Read the records beneath this task and copy every line that contains the string "icon".

** Opening GIVEN DATA block **

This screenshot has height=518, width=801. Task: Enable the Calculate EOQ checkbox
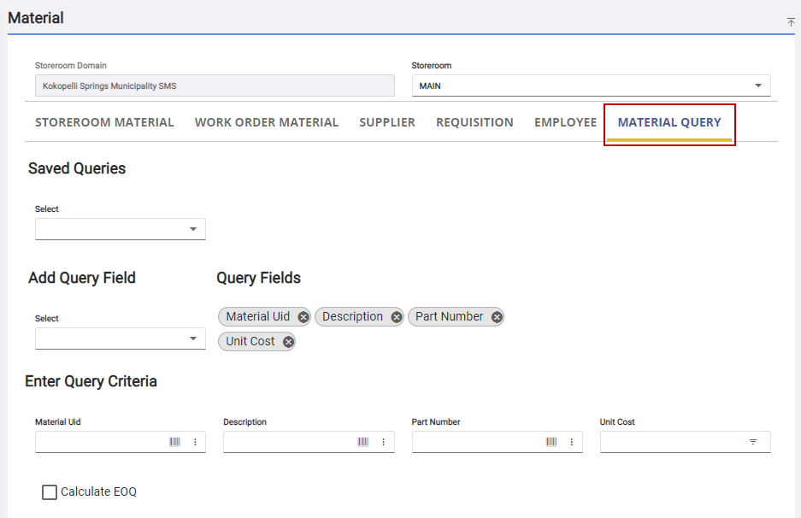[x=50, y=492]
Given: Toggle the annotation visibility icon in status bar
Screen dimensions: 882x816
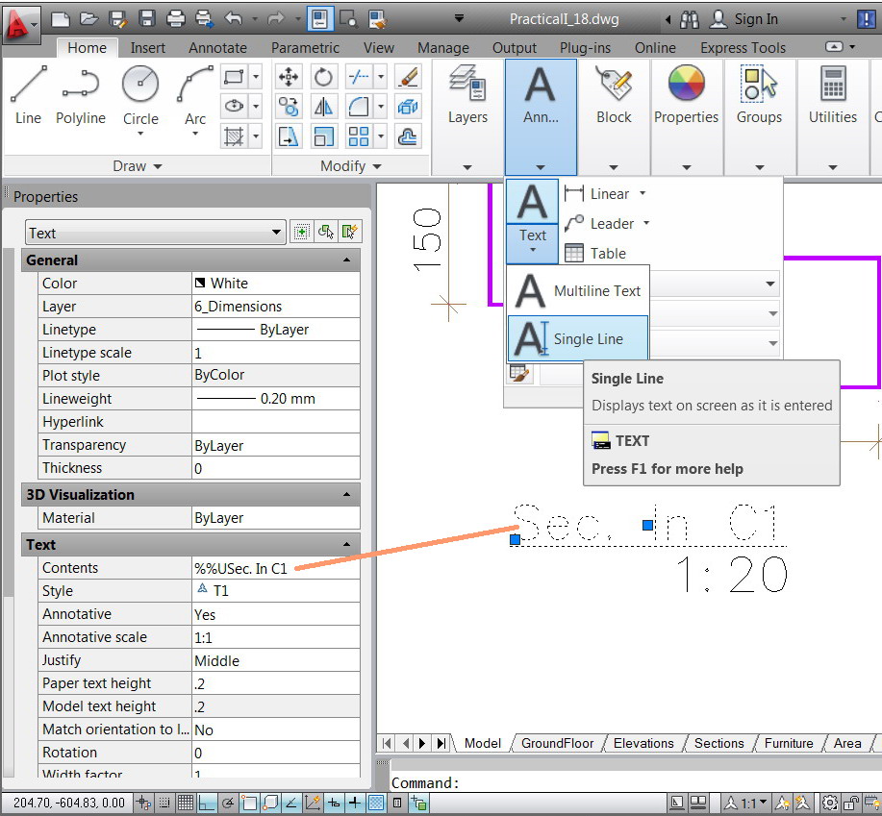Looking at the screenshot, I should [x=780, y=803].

** Closing GIVEN DATA block **
** Opening GIVEN DATA block **

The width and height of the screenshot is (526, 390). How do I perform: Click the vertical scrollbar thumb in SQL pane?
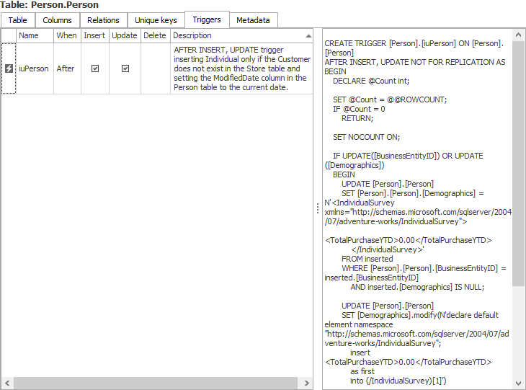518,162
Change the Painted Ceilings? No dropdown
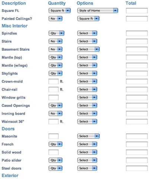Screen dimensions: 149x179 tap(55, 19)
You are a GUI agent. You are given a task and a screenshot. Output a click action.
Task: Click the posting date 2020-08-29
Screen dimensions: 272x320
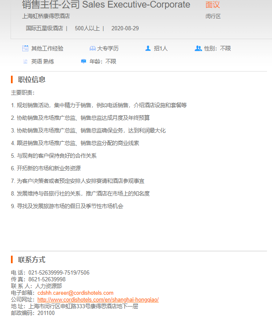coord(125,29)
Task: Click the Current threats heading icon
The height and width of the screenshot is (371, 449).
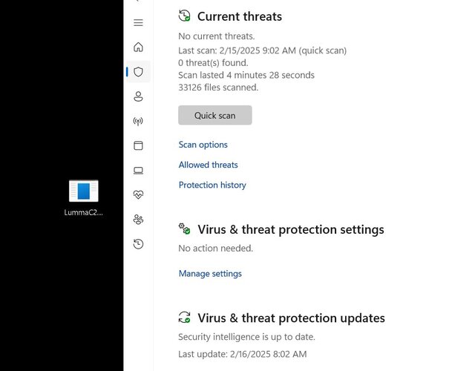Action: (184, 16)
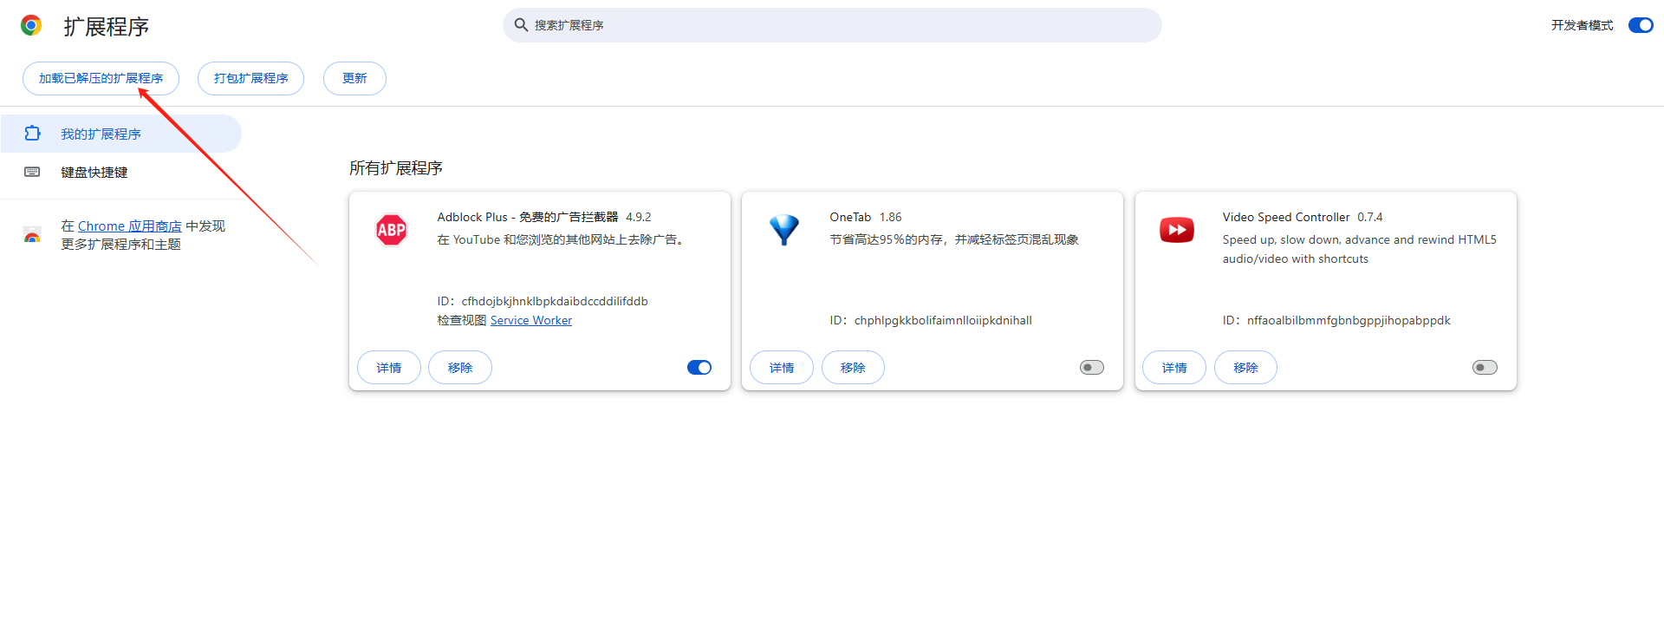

** Closing GIVEN DATA block **

SOLUTION TO THIS TASK
Given: Toggle the annotation visibility icon in status bar
Task: Click the Current threats heading icon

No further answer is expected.